As part of the process of recovering from some difficult experiences, I'm undergoing counselling. My counsellor encourages me to express my feelings through writing letters, which I'll burn once I've finished them all. But some feelings are best expressed in a more symbolic way. Thus I've become obsessed with art therapy - starting with abstract pieces and moving on to a mixture of collage art and watercolours.

Some pieces are too private to share, but these are relatively inoffensive.

View From The Island


One of the first things we discussed in therapy was creating a 'safe space' in the mind to retreat to when things get too much. I created my safe space many years ago. It's an island, where I live in a cottage attached to a lighthouse. There's a sandy beach, and caves, and I grow my own food. The island has three wind turbines. My job is to look after the lighthouse. My Grandad has his own cottage on the island, and my partner shares the lighthouse cottage with me, but we each have our own space. It's always pleasantly warm on the island, and from my vantage point I can see if any boats are coming.

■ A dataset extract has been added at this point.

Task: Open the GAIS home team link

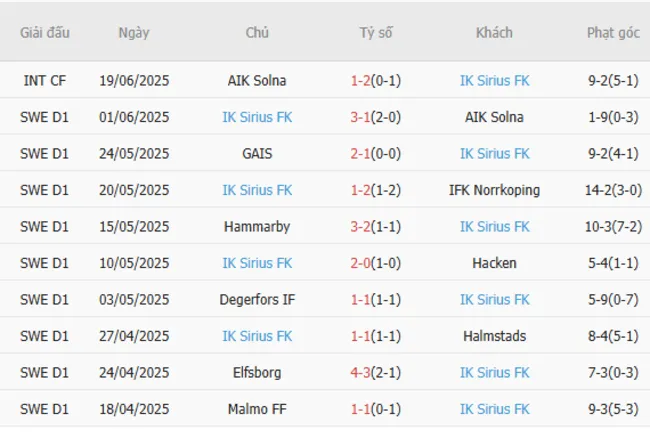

A future project will be to paint the island itself, but this image depicts the view from the island and the peace I feel there, knowing it's just me and mine for miles.

Eyeset




I feel like I might do a little more work on this at some point, but this is the basic idea. The orange iris is the Sun just before sunset. The eye around it is angry and not quite human. It's sinking into the calm sea at the moment, but it will rise again. My counsellor says that's OK - that anger is a normal emotion. The goal is not to suppress it, but to accept it and express it in a safe way. I spent my whole childhood being taught, in one way or another, that anger was sinful and that I had no power of my own. Now I'm claiming both my anger at the world and my power. No one will take these things from me again.